BRIEF:
Print, exactly and completely, every entry in the data.

• • • • •

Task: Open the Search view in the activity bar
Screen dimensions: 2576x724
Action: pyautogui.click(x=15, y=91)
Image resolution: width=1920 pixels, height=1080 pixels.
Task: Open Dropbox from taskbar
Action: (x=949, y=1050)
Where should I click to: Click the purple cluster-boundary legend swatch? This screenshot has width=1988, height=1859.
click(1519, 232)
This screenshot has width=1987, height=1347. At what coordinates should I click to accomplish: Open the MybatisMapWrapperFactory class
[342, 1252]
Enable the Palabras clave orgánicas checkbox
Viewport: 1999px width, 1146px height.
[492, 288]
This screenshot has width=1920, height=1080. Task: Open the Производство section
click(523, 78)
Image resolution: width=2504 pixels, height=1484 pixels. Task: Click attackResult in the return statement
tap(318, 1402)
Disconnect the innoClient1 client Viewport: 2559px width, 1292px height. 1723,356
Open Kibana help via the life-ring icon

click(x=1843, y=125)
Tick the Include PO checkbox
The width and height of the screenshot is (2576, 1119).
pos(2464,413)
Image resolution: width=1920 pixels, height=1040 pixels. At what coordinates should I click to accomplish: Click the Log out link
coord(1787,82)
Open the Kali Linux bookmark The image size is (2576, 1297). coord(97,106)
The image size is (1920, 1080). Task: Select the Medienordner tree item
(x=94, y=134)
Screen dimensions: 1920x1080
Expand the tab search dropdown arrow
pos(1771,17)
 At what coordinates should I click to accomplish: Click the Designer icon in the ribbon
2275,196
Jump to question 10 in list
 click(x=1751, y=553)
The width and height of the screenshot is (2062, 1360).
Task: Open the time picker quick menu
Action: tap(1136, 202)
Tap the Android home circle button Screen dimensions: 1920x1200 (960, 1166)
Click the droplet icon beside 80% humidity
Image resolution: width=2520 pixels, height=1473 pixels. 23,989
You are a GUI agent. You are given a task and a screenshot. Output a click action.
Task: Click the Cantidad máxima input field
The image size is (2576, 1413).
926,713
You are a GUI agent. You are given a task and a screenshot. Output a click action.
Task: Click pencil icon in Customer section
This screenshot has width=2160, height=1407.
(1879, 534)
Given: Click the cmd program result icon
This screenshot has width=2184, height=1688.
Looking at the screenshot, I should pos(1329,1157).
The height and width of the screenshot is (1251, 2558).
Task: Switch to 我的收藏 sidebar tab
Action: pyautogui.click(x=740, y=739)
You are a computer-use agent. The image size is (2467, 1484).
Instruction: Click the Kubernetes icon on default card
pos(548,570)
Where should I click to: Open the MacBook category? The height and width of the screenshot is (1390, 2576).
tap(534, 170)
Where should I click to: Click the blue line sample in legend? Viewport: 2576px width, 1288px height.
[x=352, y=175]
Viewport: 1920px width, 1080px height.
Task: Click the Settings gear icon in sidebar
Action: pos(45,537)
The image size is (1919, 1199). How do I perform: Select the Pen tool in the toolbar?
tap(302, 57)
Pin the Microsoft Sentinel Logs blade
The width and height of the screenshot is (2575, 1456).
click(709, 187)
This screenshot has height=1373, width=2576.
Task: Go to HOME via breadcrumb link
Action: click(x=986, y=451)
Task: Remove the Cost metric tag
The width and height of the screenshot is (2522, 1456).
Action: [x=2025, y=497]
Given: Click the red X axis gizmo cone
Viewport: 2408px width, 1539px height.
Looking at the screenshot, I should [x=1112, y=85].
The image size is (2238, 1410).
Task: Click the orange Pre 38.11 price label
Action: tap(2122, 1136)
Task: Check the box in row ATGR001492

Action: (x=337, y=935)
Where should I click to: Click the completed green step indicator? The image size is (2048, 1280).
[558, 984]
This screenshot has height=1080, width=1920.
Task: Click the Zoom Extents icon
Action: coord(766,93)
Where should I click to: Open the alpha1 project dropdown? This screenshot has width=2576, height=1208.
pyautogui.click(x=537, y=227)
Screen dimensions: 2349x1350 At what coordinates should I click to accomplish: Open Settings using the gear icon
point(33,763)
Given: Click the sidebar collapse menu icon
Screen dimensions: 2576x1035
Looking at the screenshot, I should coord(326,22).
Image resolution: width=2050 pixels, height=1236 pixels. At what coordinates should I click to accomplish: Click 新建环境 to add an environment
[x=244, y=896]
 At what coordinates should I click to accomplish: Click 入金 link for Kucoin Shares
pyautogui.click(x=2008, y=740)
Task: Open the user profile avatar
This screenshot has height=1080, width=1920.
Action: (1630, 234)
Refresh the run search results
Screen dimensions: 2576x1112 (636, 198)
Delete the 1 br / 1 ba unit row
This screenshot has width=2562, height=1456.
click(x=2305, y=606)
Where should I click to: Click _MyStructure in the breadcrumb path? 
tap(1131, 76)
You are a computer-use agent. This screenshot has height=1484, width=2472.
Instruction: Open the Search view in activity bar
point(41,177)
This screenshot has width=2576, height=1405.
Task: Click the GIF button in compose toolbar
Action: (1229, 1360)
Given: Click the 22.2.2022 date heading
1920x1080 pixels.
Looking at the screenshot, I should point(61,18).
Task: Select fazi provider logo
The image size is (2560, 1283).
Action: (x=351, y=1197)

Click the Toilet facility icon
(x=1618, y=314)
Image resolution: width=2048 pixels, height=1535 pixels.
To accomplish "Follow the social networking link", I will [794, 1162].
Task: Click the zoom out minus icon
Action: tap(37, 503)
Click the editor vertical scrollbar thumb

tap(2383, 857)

• • • • •

SOLUTION FOR THIS PROBLEM:
Task: Open the Search view in the activity bar
Screen dimensions: 2576x724
Action: pyautogui.click(x=15, y=91)
Image resolution: width=1920 pixels, height=1080 pixels.
Task: Open Dropbox from taskbar
Action: (x=949, y=1050)
Where should I click to: Click the purple cluster-boundary legend swatch? This screenshot has width=1988, height=1859.
click(1519, 232)
This screenshot has width=1987, height=1347. At what coordinates should I click to accomplish: Open the MybatisMapWrapperFactory class
[342, 1252]
Enable the Palabras clave orgánicas checkbox
Viewport: 1999px width, 1146px height.
[492, 288]
This screenshot has width=1920, height=1080. Task: Open the Производство section
click(523, 78)
Image resolution: width=2504 pixels, height=1484 pixels. Task: Click attackResult in the return statement
tap(318, 1402)
Disconnect the innoClient1 client Viewport: 2559px width, 1292px height. 1723,356
Open Kibana help via the life-ring icon

click(x=1843, y=125)
Tick the Include PO checkbox
The width and height of the screenshot is (2576, 1119).
pos(2464,413)
Image resolution: width=1920 pixels, height=1040 pixels. At what coordinates should I click to accomplish: Click the Log out link
coord(1787,82)
Open the Kali Linux bookmark The image size is (2576, 1297). coord(97,106)
The image size is (1920, 1080). Task: Select the Medienordner tree item
(x=94, y=134)
Screen dimensions: 1920x1080
Expand the tab search dropdown arrow
pos(1771,17)
 At what coordinates should I click to accomplish: Click the Designer icon in the ribbon
2275,196
Jump to question 10 in list
 click(x=1751, y=553)
The width and height of the screenshot is (2062, 1360).
Task: Open the time picker quick menu
Action: tap(1136, 202)
Tap the Android home circle button Screen dimensions: 1920x1200 (960, 1166)
Click the droplet icon beside 80% humidity
Image resolution: width=2520 pixels, height=1473 pixels. 23,989
You are a GUI agent. You are given a task and a screenshot. Output a click action.
Task: Click the Cantidad máxima input field
The image size is (2576, 1413).
926,713
You are a GUI agent. You are given a task and a screenshot. Output a click action.
Task: Click pencil icon in Customer section
This screenshot has width=2160, height=1407.
(1879, 534)
Given: Click the cmd program result icon
This screenshot has width=2184, height=1688.
Looking at the screenshot, I should pos(1329,1157).
The height and width of the screenshot is (1251, 2558).
Task: Switch to 我的收藏 sidebar tab
Action: pyautogui.click(x=740, y=739)
You are a computer-use agent. The image size is (2467, 1484).
Instruction: Click the Kubernetes icon on default card
pos(548,570)
Where should I click to: Open the MacBook category? The height and width of the screenshot is (1390, 2576).
tap(534, 170)
Where should I click to: Click the blue line sample in legend? Viewport: 2576px width, 1288px height.
[x=352, y=175]
Viewport: 1920px width, 1080px height.
Task: Click the Settings gear icon in sidebar
Action: pos(45,537)
The image size is (1919, 1199). How do I perform: Select the Pen tool in the toolbar?
tap(302, 57)
Pin the Microsoft Sentinel Logs blade
The width and height of the screenshot is (2575, 1456).
click(709, 187)
This screenshot has height=1373, width=2576.
Task: Go to HOME via breadcrumb link
Action: click(x=986, y=451)
Task: Remove the Cost metric tag
The width and height of the screenshot is (2522, 1456).
Action: [x=2025, y=497]
Given: Click the red X axis gizmo cone
Viewport: 2408px width, 1539px height.
Looking at the screenshot, I should [x=1112, y=85].
The image size is (2238, 1410).
Task: Click the orange Pre 38.11 price label
Action: tap(2122, 1136)
Task: Check the box in row ATGR001492

Action: (x=337, y=935)
Where should I click to: Click the completed green step indicator? The image size is (2048, 1280).
[558, 984]
This screenshot has height=1080, width=1920.
Task: Click the Zoom Extents icon
Action: coord(766,93)
Where should I click to: Open the alpha1 project dropdown? This screenshot has width=2576, height=1208.
pyautogui.click(x=537, y=227)
Screen dimensions: 2349x1350 At what coordinates should I click to accomplish: Open Settings using the gear icon
point(33,763)
Given: Click the sidebar collapse menu icon
Screen dimensions: 2576x1035
Looking at the screenshot, I should coord(326,22).
Image resolution: width=2050 pixels, height=1236 pixels. At what coordinates should I click to accomplish: Click 新建环境 to add an environment
[x=244, y=896]
 At what coordinates should I click to accomplish: Click 入金 link for Kucoin Shares
pyautogui.click(x=2008, y=740)
Task: Open the user profile avatar
This screenshot has height=1080, width=1920.
Action: (1630, 234)
Refresh the run search results
Screen dimensions: 2576x1112 (636, 198)
Delete the 1 br / 1 ba unit row
This screenshot has width=2562, height=1456.
click(x=2305, y=606)
Where should I click to: Click _MyStructure in the breadcrumb path? 
tap(1131, 76)
You are a computer-use agent. This screenshot has height=1484, width=2472.
Instruction: Open the Search view in activity bar
point(41,177)
This screenshot has width=2576, height=1405.
Task: Click the GIF button in compose toolbar
Action: (1229, 1360)
Given: Click the 22.2.2022 date heading
1920x1080 pixels.
Looking at the screenshot, I should point(61,18).
Task: Select fazi provider logo
The image size is (2560, 1283).
Action: (x=351, y=1197)

Click the Toilet facility icon
(x=1618, y=314)
Image resolution: width=2048 pixels, height=1535 pixels.
To accomplish "Follow the social networking link", I will [794, 1162].
Task: Click the zoom out minus icon
Action: tap(37, 503)
Click the editor vertical scrollbar thumb

tap(2383, 857)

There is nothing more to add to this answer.